Julie, víctima francesa del coronavirus a los 16 años, "sólo tenía un poco de tos hace una semana"

Conmoción en Francia tras la muerte de una joven sin patologías previas. Tras dar negativo en dos test en el hospital, llegó el resultado de uno hecho antes y era positivo. «Su piel estaba aún tibia», rememora su madre.


Dos médicos atienden a una paciente con Covid-19 en París.
AFP

El coronavirus ha provocado en Francia 1695 muertes anónimas y una con nombre de pila, Julie. Poco se sabe de esta joven. Nada explica su muerte. A los 16 años, sin patologías previas, es la víctima más precoz de la epidemia. Falleció en el Hospital Necker de París, tras enfermar en su domicilio de la periferia de la capital. «Sólo tenía un poco de tos hace una semana», ha declarado Sabine, su madre.

El director general de la Salud, Jérôme Salomon, sólo pudo constatar una generalidad al informar el jueves por la noche de su muerte en el balance diario: «Las formas severas en los pacientes jóvenes son extremadamente raras. Ocurren de tiempo en tiempo por razones múltiples».

La rareza estadística no aportará consuelo a Sabine, la madre de Julie. «Es invivible» ha declarado a la Agence France Presse. Con el corazón roto entre perder «el sentido de la vida» y la obligación de «seguir adelante».

Según su relato, «Julie tuvo un poco de tos la semana pasada». Le administró un jarabe, hierbas e inhalaciones. El sábado tenía algunas dificutades para respirar. Nada grave, en apariencia. Luego, flemas y tos. Así que, el lunes Sabine llevó a su hija Julie al médico de medicina general.

El galeno aprecia una deficiencia respiratoria y llama a urgencias. Llegan los bomberos equipados de trajes, máscaras y guantes. Ponen a Julie una mascarilla con oxígeno y la trasladan al hospital de Longjumeau, el más próximo.

La madre se va a casa. Cuando llama por la tarde al hospital le informan de que le han hecho un scanner y el test del covid-19. «Nada grave», le dicen. Sin embargo, por la noche, la niña sufre de insuficiencia respiratoria y es trasladada al Hospital Necker de París, un centro de referencia.

Sabine la visita el martes por la tarde en su habitación de paredes azules con ositos porque «a los 16 años aún te atienden en pediatría«. Encuentra a su hija con ansiedad. Habla pero se cansa.

En el Necker le han hecho dos test. Negativos. «Le abren la puerta de la habitación, las enfermeras se quitan la blusa de protección y el médico levanta el pulgar para decirme que la cosa va bien», recuerda Sabine en AFP. Se despide hasta mañana y regresa a casa.
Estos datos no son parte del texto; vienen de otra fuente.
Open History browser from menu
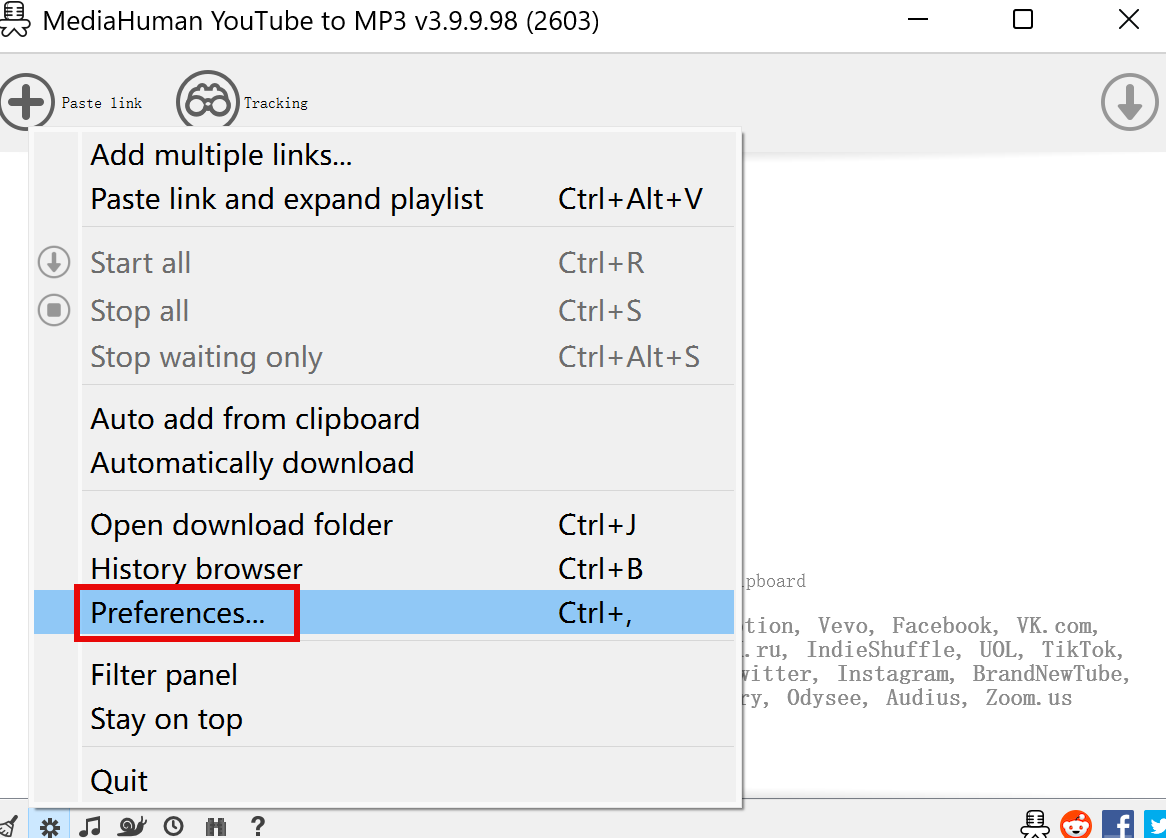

Por la noche llegan los resultado del primer test, hecho en Longjumeau. Positivo. «Uno no se lo cree. Se dice que se han equivocado. ¿Por qué llegan tan tarde estos resultados?». Hacia las 00h30 del miércoles, otra llamada.»Venga rápido». Sabine comprende la gravedad. Se asusta. A la una de la madrugada llega al Necker. Julie ha muerto. «En una hora». «Estaba ya gris». Coge la mano de su hija y nota «la piel aún tibia».

Su hermana, Manon, le acaricia la frente. «Sus pulmones no han aguantado. Los médicos han hecho todo lo que han podido para despertarla pero no ha servido para nada», ha declarado a Le Parisien. «Hay que dejar de creer que esto sólo toca a lo mayores. Nadie es invencible frente a este virus mutante».

La madre ha declarado que su hija fallecida no tenía ninguna enfermedad previa relevante. En jerga, ningún factor de comorbidad.

Julie estaba escolarizada en un líceo de Corbel-Essone. Quería hacer un bachillerato profesional. «A Julie le gustaba bailar, cantar, hacer reír a la gente… Todo, menos quedarse quieta en casa» ha declarado una de sus amigas.

La familia de Julie logró quedarse con la pulsera y la cadena del bautizo. Todo lo demás, según el protocolo, debía ser incinerado. Las normas vigentes en Francia imponen un máximo de 10 personas en su funeral que se celebrará en los próximos días. «Habrá que escoger quien va» dice con pesar su hermana Manon.

Los restos mortales de Julie permanecerán en la morgue del Necker hasta entonces. «No será vestida, ni maquillada», precisa la hermana. Y, al alimón con su madre: «Es complicado de encajar».